遺産分割とは、亡くなった人(被相続人)の財産(遺産)の相続人が複数人いて、遺産が相続人の共有になっている場合に、遺産を分割して各相続人の財産にすることです。

遺産相続とは

遺産相続とは、被相続人の財産を、(戸主以外の)相続人が引き継ぐことです。

改正前の民法では、戸主の身分とそれに伴う財産を相続する「家督相続」と、戸主以外の人が財産を相続する「遺産相続」という2種類の相続制度がありましたが、改正後の民法(現在の民法)では家督相続が廃止され、法律上は遺産相続という言葉もなくなっています。

法定相続人の範囲と順位

日本では、民法上に相続人の範囲と順位が定められています。

民法に定められた相続人(法定相続人)の範囲は、被相続人が亡くなったとき(相続開始時)に生存している配偶者と子の他、父母や兄弟姉妹などです。

配偶者は、相続開始時に生存していれば、必ず相続人となります。

それ以外の血縁者には優先順位が定められており、優先順位が上位の血縁者が生存している場合は、下位の人は相続人にはなれません。

  • 第1順位:被相続人の子
  • 第2順位:被相続人の父母
  • 第3順位:被相続人の兄弟姉妹

相続開始時に被相続人の子が生存している場合、子(と配偶者)が相続人となり、被相続人の父母や兄弟姉妹は相続人にはなれません。

相続開始時に被相続人に子がいない(すでに亡くなっている場合も含む)場合、父母(と配偶者)が相続人になります。

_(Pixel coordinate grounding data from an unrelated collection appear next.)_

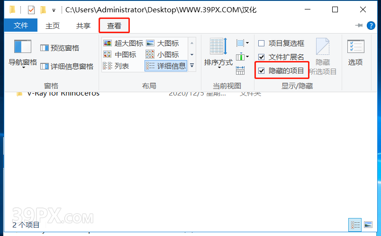
Task: Expand the layout gallery more arrow
Action: tap(192, 65)

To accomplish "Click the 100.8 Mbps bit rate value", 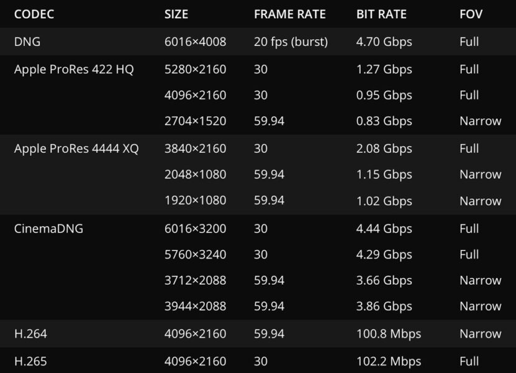I will point(389,334).
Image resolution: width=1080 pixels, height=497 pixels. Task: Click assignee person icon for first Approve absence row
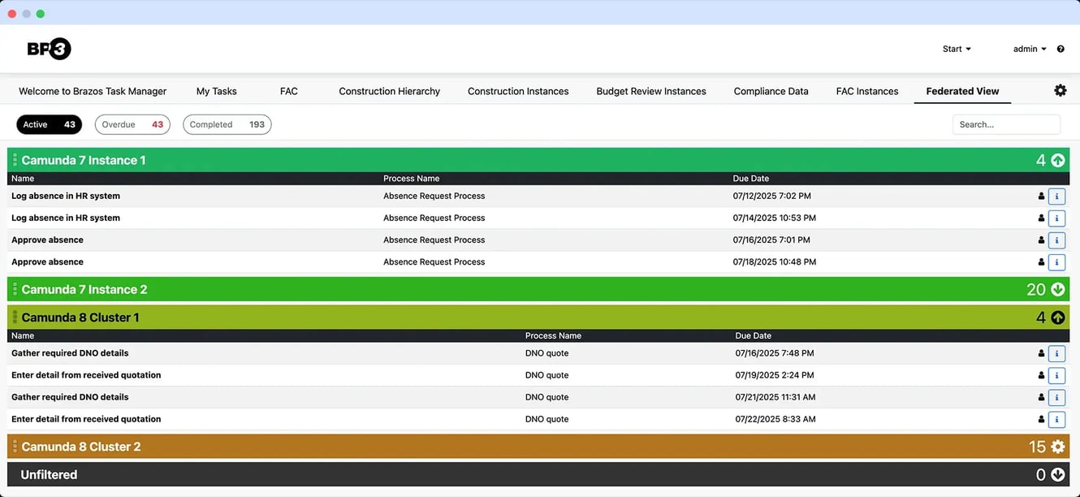[1041, 240]
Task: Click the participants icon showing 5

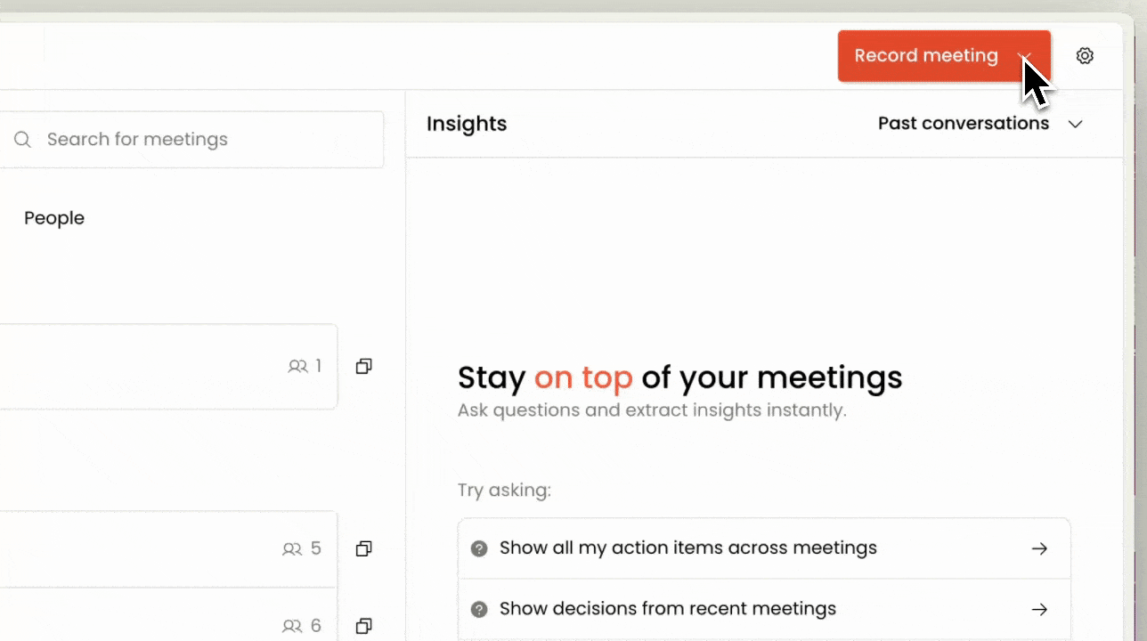Action: point(292,549)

相続開始時に被相続人の子も父母もいない場合、兄弟姉妹(と配偶者)が相続人になります。

遺産分割の手続

遺産分割の手続は、大きく分けて3つあります。

  • 遺産分割協議:相続人同士の話し合いで分割内容や方法を決める手続
  • 遺産分割調停:家庭裁判所に遺産分割調停を申し立て、調停委員会(裁判官と男女1人ずつの調停委員で構成されるグループ)を交えて遺産分割について話し合って決める手続
  • 遺産分割審判:遺産分割協議や調停でまとまらない場合に、家庭裁判所が相続人の主張や証拠に基づいて判断する手続

協議がまとまらない場合に調停、調停がまとまらない場合に審判という順序で手続を進めるのが一般的です。

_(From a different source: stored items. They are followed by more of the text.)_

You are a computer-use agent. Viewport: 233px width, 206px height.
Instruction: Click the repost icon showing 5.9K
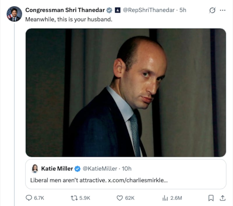coord(74,198)
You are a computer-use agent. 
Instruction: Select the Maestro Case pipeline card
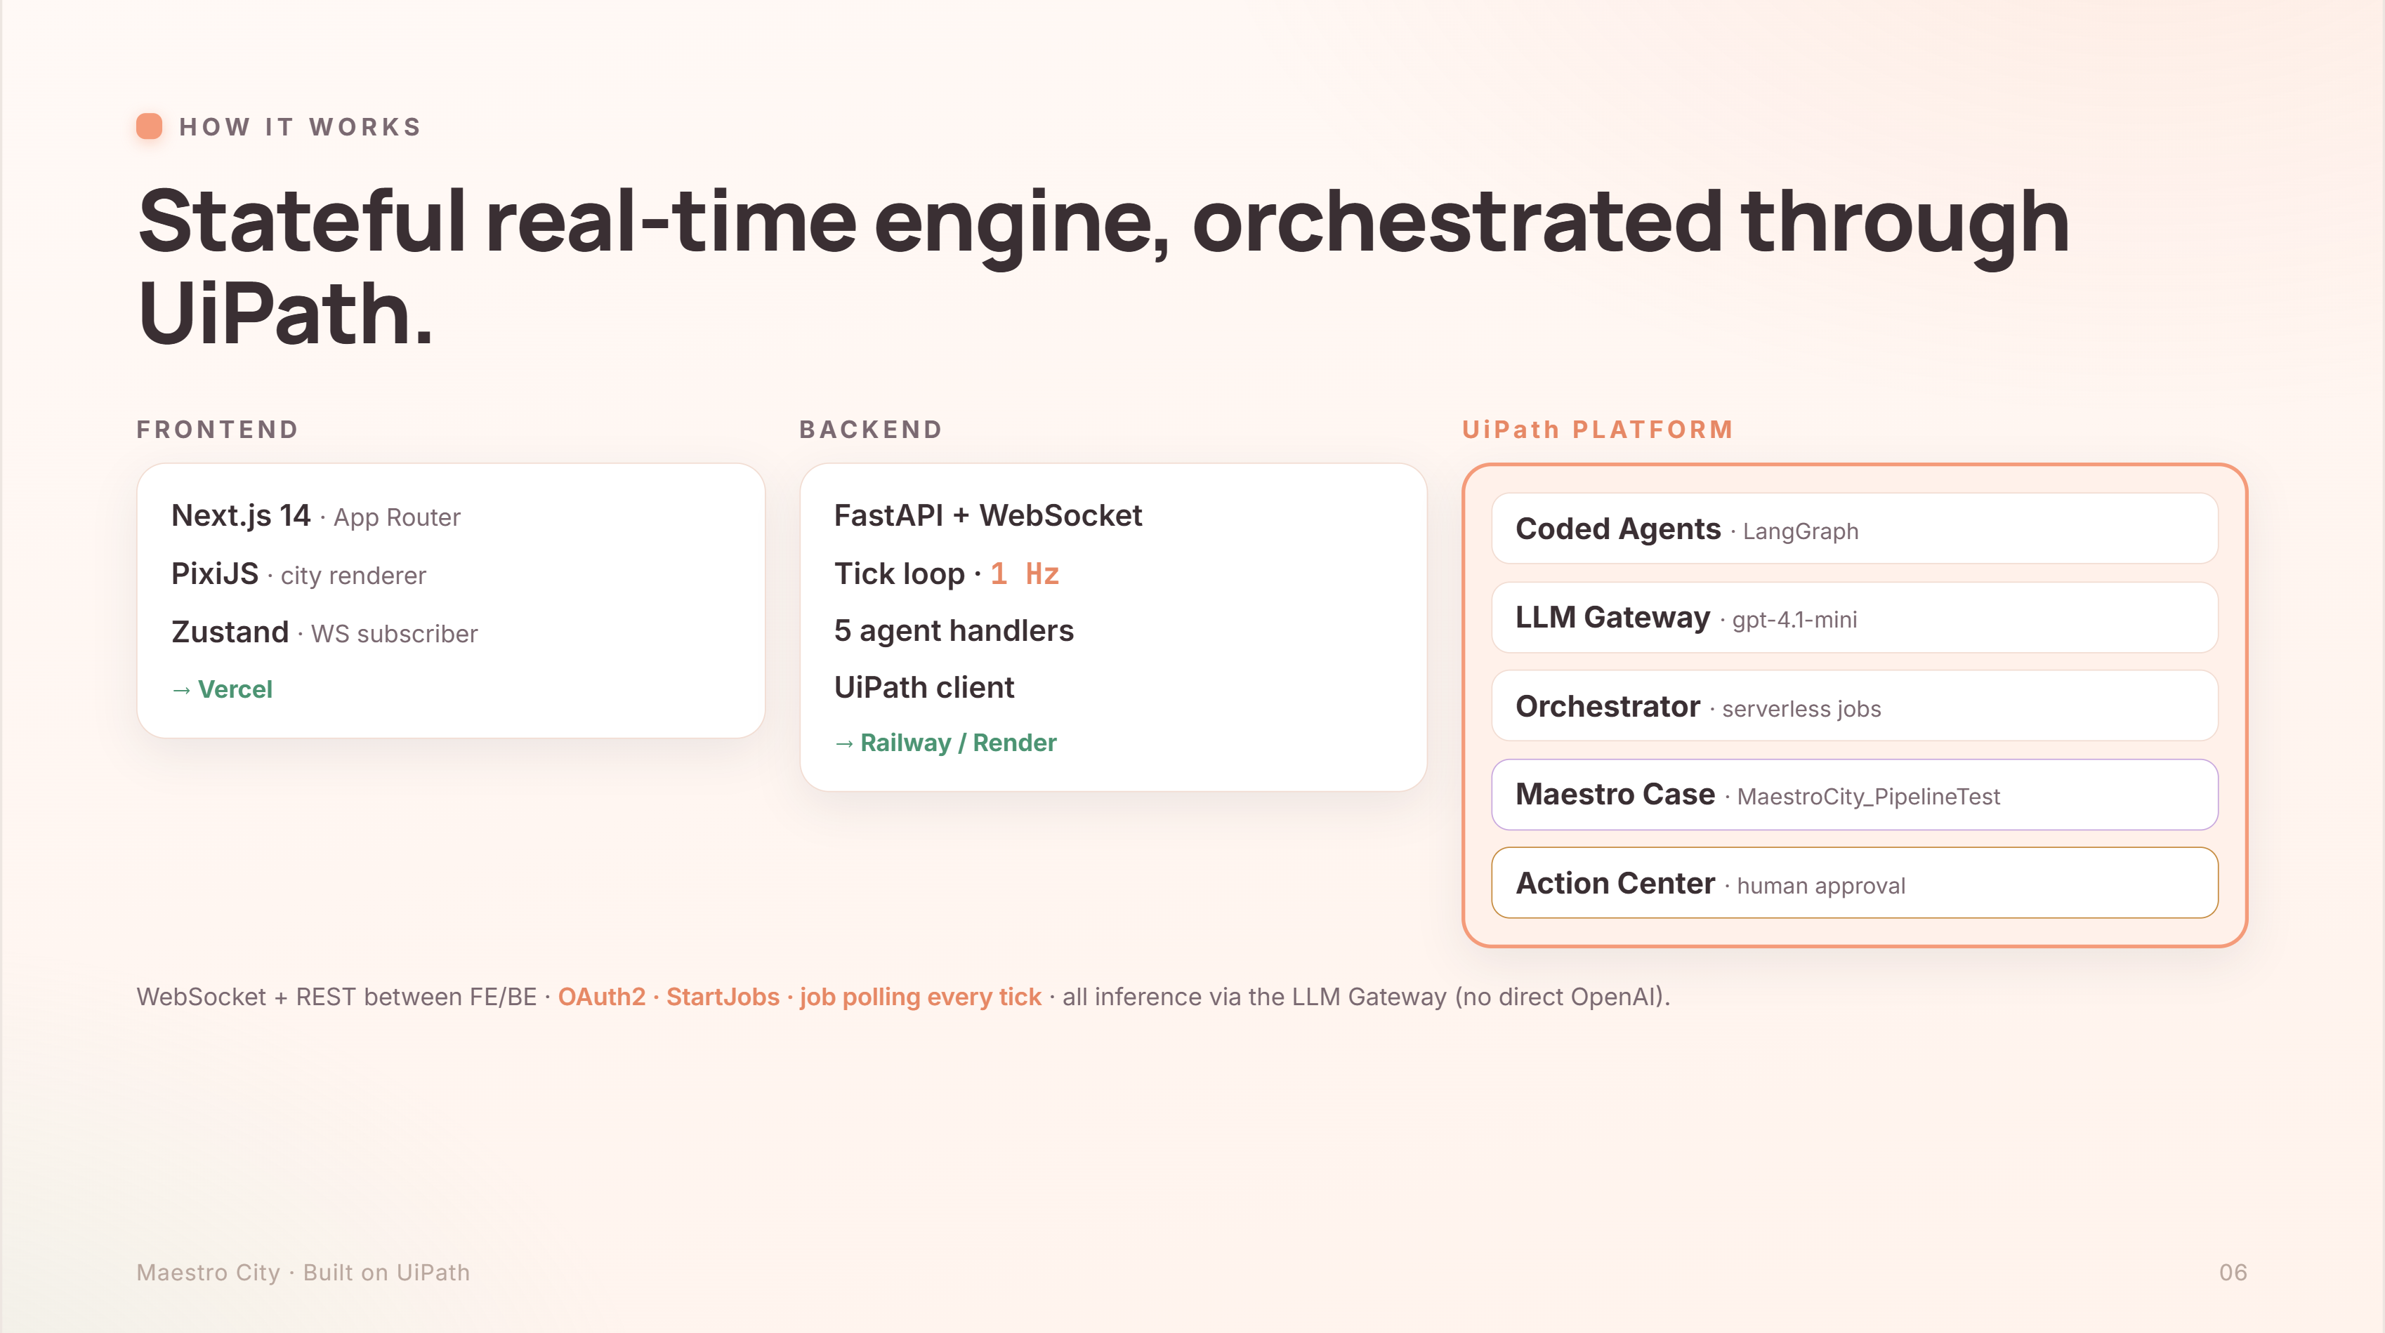(x=1854, y=794)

いきなり遺産分割審判を申し立てることもできますが、家庭裁判所の判断で調停に回されることが多くなっています。

遺産分割の方法

遺産分割の方法には、以下の種類があります。

  • 現物分割:遺産をそのまま分割する方法(例:自宅の土地家屋は配偶者、現金は長男と二男など)
  • 換価分割:遺産を売却して代金を分割する方法(例:遺産の土地家屋を5000万円で売却し、配偶者が2500万円、長男と二男が1250万円ずつなど)
  • 代償分割:相続人の一部が遺産を多く取得し、別の相続人にお金を支払う方法(例:長男が土地家屋を取得する代わりに、配偶者と二男に土地家屋の評価額に応じたお金を支払うなど)

遺産分割と意思能力

遺産分割は、遺産の移転の効果を生じさせる法律行為であり、遺産分割を行う相続人には「意思能力(自分の行為が法律的にどのような結果を生じさせるかについて認識する能力)が必要です。

相続人の中に意思能力を欠く人がいるにも関わらず遺産分割協議が進められた場合、遺産分割協議書に署名・押印されていたとしても、その遺産分割は無効となります。

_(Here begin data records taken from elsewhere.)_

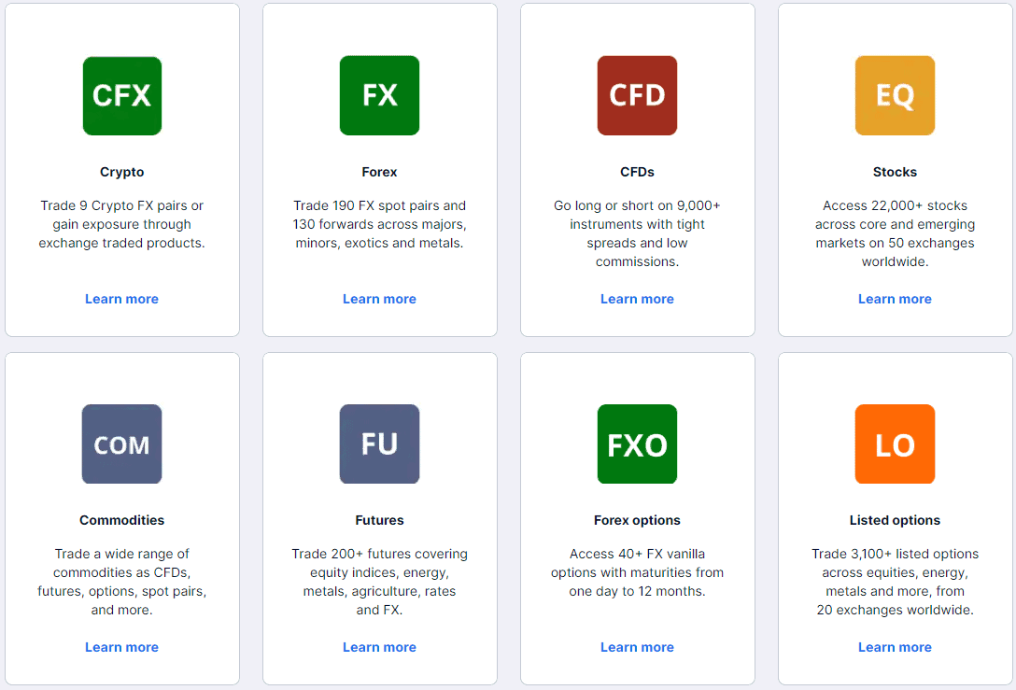
Task: Click Learn more in Forex options card
Action: [637, 647]
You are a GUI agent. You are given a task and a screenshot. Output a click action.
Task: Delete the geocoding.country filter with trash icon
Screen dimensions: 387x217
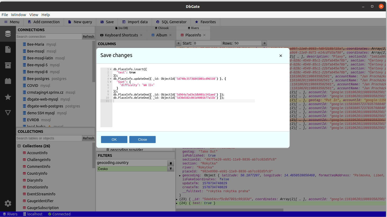click(x=171, y=163)
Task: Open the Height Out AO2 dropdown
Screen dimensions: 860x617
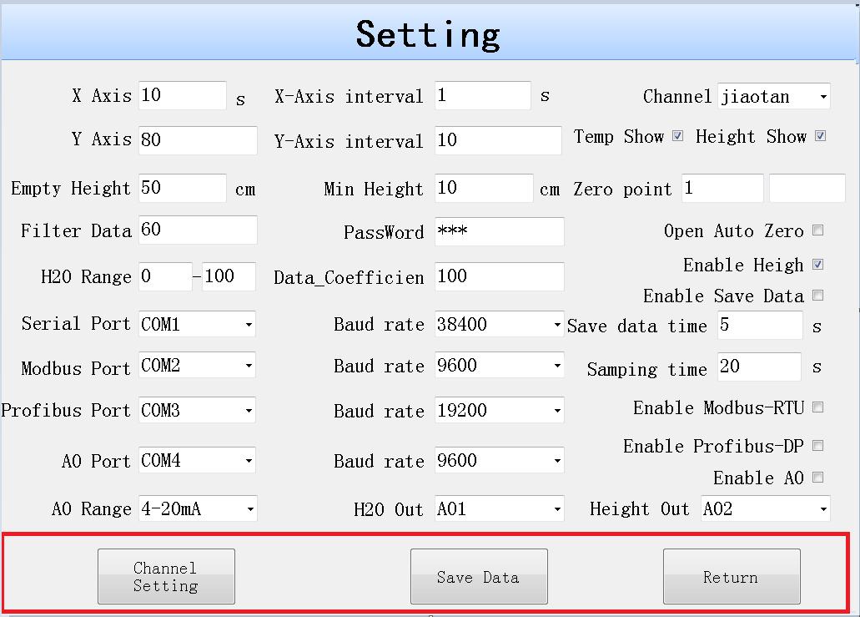Action: click(x=765, y=508)
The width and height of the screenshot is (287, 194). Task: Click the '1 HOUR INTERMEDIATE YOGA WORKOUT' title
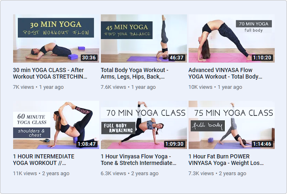tap(43, 160)
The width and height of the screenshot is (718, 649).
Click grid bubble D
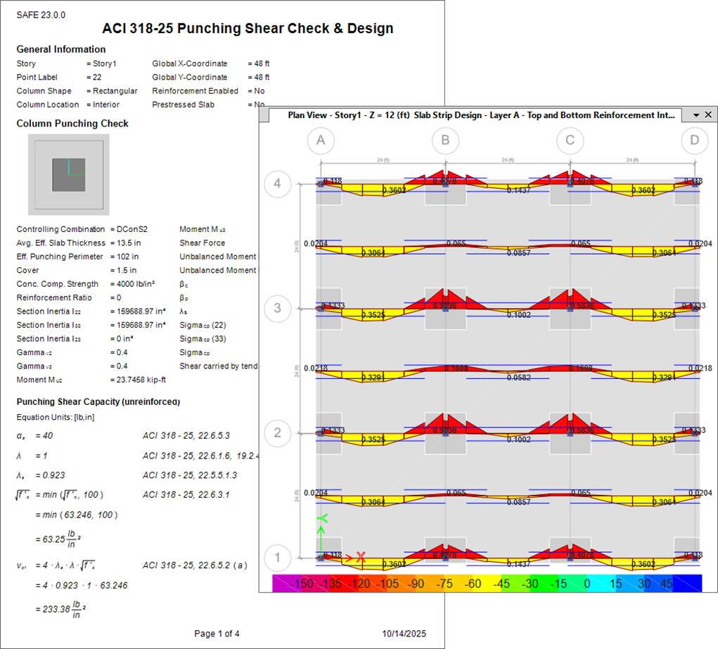coord(694,141)
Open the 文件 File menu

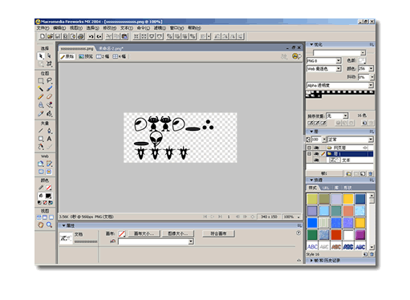pyautogui.click(x=43, y=28)
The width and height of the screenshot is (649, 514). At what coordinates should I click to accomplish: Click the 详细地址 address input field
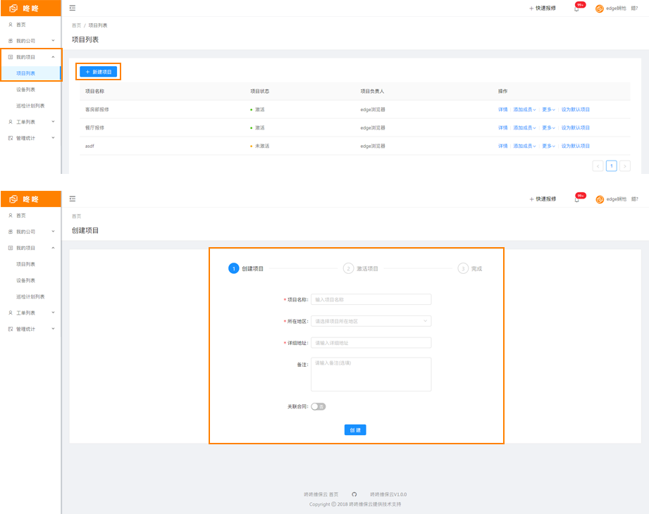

認知症の人は、症状の進行により認知機能が低下して意思能力を欠く状態となっている場合、自力で遺産分割協議を行うことができません。(参加しても無効となります。)。

相続人に認知症の人がいる場合の遺産分割

遺産分割をするには、相続人全員が分割に合意する必要があります。

意思能力を欠く状態の相続人を抜きでした遺産分割や、その人が不利になるような遺産分割は、当然に無効になります。

意思能力を欠く状態の人から遺産分割についての同意を取り付けたとしても、遺産分割が有効になることはありません。

意思能力を欠く状態の人に署名押印を強いたり、他の相続人が勝手に署名押印したりした場合、刑罰に問われることもあります。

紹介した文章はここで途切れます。